───── Selected excerpt ─────

Hotelling T² Chart Summary
Multivariate control chart statistics
Metric	Value
Number of Variables	3
Phase I Samples	80
UCL	16.032
Mean T²	312.980
Max T²	1,841.013
Out-of-Control Points	22

Code

# Create T² control chart
t2_data <- tibble(
  Sample = 1:length(T2_values),
  T2 = T2_values,
  UCL = UCL_T2,
  Phase = ifelse(Sample <= 80, "Phase I (Training)", "Phase II (Monitoring)"),
  Status = ifelse(T2 > UCL, "Out of Control", "In Control")
)

t2_plot <- plot_ly(t2_data) %>%
  add_trace(
    x = ~Sample,
    y = ~T2,
    type = "scatter",
    mode = "lines+markers",
    name = "T² Statistic",
    line = list(color = "blue"),
    marker = list(
      size = 6,
      color = ~ifelse(Status == "Out of Control", "red", "blue")
    ),
    text = ~paste0(
      "Sample: ", Sample, "<br>",
      "T²: ", round(T2, 3), "<br>",
      "Phase: ", Phase, "<br>",
      "Status: ", Status
    ),
    hovertemplate = "%{text}<extra></extra>"
  ) %>%
  add_trace(
    x = ~Sample,
    y = ~UCL,
    type = "scatter",
    mode = "lines",
    name = "UCL",
    line = list(color = "red", dash = "dash", width = 3),
    hovertemplate = "<b>UCL:</b> %{y:.3f}<extra></extra>"
  ) %>%
  add_segments(
    x = 80.5, xend = 80.5,
    y = 0, yend = max(t2_data$T2) * 1.1,
    line = list(color = "gray", dash = "dot", width = 2),
    showlegend = FALSE,
    hoverinfo = "skip"
  ) %>%
  layout(
    title = list(
      text = "Hotelling T² Control Chart<br><sub>Monitoring multiple correlated variables simultaneously</sub>",
      font = list(size = 16, weight = "bold")
    ),
    xaxis = list(title = "Sample Number"),
    yaxis = list(title = "T² Statistic"),
    hovermode = "closest",
    annotations = list(
      list(
        x = 80.5, y = max(t2_data$T2) * 1.05,
        text = "Phase I | Phase II",
        showarrow = FALSE,
        xanchor = "center",
        font = list(size = 10, color = "gray")
      )
    )
  )

t2_plot

Interpreting T² Results

Understanding the T² Statistic

What T² Measures: - Overall deviation from the target mean vector - Accounts for variable correlations - Larger values indicate process is farther from target

When to Investigate: - Any point above UCL indicates out-of-control - Patterns (runs, trends) suggest special causes - Compare Phase I vs Phase II performance

Decomposition Analysis

When T² signals out-of-control, we need to identify which variable(s) caused the signal.

─────

- [Set of tasks]:
1/ Decide whether each statement agrees with the Hotelling T² excerpt, answering yes or no and quoting the deciding words: (a) larger T² values mean the process is closer to target; (b) the UCL line is drawn in red; (c) samples numbered up to 80 are labeled as Phase I.
2/ Reproduce word for word the entries from the first line of the entries through the line holding "Looking at the", inclusive.
The excerpt above and the entries below are unrelated pieces of material.

───── Dataset ─────

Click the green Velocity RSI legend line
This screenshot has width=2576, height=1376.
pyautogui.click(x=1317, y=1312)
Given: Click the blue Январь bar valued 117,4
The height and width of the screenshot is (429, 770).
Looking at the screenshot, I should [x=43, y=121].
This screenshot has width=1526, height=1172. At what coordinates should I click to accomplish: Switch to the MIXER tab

─────

- [Answers for the tasks]:
1/
(a) No: "Larger values indicate process is farther from target"
(b) Yes: line = list(color = "red", dash = "dash", width = 3)
(c) Yes: Phase = ifelse(Sample <= 80, "Phase I (Training)", "Phase II (Monitoring)")

2/
Click the green Velocity RSI legend line
This screenshot has width=2576, height=1376.
pyautogui.click(x=1317, y=1312)
Given: Click the blue Январь bar valued 117,4
The height and width of the screenshot is (429, 770).
Looking at the screenshot, I should [x=43, y=121].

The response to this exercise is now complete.